Dia tidak cantik tapi manis. Amel namanya. Hidupnya tidak terlalu indah karena harus berjuang d ijalanan. Dia bukan anak jalanan. Dia adalah seekor monyet betina yang bekerja diluar ketentuan undang-undang tenaga kerja. Dia bekerja sembilan jam sehari, dengan waktu istirahat hanya lima belas menit. Sore itu dia terlihat sangat lemas. Amel tergolong masih 'baru' untuk terjun sebagai topeng monyet. Atraksinya hanya sebatas menggigit topeng dan berdiri.

Amel sangat jinak, namun sudah mati rasa karena terlalu sering dikasari. Belai saja punggungnya yang kurus karena jarang diberi makan. Ia terlihat sangat kelaparan karena dari tadi terus-terusan menggerogoti daun-daun yang berguguran. Rantai yang mencekik lehernya seakan mencekik kebebasannya sebagai monyet yang harusnya berlompatan antar dahan. Amel terlihat kuyu.

Si majikan, baru berumur lima belas tahun. Masih muda. Diantara keempat temannya yang juga bekerja sebagai topeng monyet dipinggir jalan itu, hanya dia yang paling bisa diajak bicara. Logatnya terdengar seperti berasal dari daerah Jawa Tengah. Penampilannya sama lusuhnya dengan Amel. Dia merespon semua pertanyaan dengan baik, walau bahasa Indonesianya kadang sukar dipahami.
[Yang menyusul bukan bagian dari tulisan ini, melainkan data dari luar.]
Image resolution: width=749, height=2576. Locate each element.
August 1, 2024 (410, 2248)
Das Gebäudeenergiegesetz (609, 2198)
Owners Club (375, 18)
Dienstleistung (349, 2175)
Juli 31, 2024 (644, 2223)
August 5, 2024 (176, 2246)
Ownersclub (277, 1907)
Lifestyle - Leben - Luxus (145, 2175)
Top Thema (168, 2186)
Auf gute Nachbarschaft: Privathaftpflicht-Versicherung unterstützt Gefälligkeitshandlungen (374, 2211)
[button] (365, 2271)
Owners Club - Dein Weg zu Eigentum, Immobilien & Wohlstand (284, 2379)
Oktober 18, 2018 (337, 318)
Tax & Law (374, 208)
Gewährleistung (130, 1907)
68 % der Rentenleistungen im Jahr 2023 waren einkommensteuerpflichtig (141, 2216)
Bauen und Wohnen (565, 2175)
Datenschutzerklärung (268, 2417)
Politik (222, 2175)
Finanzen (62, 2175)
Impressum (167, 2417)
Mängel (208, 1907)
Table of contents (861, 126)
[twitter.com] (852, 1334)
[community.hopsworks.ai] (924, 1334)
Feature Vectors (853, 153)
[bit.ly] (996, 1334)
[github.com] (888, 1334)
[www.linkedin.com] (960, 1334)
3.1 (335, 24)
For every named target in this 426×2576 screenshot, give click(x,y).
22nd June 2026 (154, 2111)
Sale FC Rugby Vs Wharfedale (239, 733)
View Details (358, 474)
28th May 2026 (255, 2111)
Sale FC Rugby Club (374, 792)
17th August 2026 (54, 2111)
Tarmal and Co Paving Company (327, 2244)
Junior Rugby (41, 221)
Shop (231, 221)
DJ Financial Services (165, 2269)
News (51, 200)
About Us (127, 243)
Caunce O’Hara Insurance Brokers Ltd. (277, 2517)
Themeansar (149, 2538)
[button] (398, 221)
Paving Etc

"Monyetnya sudah dikasih makan belum mas?"
"Sudah mba tadi dzuhur..."
Saat itu sudah pukul setengah enam sore. Sebagai manusia saja kita sudah kembali keroncongan.
"Mas tinggal dimana?"
"Di prumpung...Disana juga tempat monyetnya."
"Biasanya dapet berapa mas sehari topeng monyet kayak gini?"
"Lima puluh ribulah..."
Jumlah yang cukup banyak.
"Monyetnya nyewa?"
"Nyewa Mba, ini aja tiga puluh ribu..."
Berarti ada agency monyet yang menadah keuntungan dengan berungkang-ungkang kaki, menyewakan mahluk yang ditangkap dari rumah mereka sendiri, yang bukan dari jenisnya yang sudah tentu tidak mau disewakan karena akan melalui siksaan setelah ditangkap.

"Lalu mas, kalau tiba-tiba gak boleh ada topeng monyet, mas mau kerja apa?"
Maksudnya biar dibelikan gitar, mengamen, berjuang pakai tenaga sendiri, bukan menyuruh yang lain bersusah-susah untuk bekerja.
Dia tidak menjawab pertanyaan tersebut. Amel masih mencari-cari daun untuk dimakan.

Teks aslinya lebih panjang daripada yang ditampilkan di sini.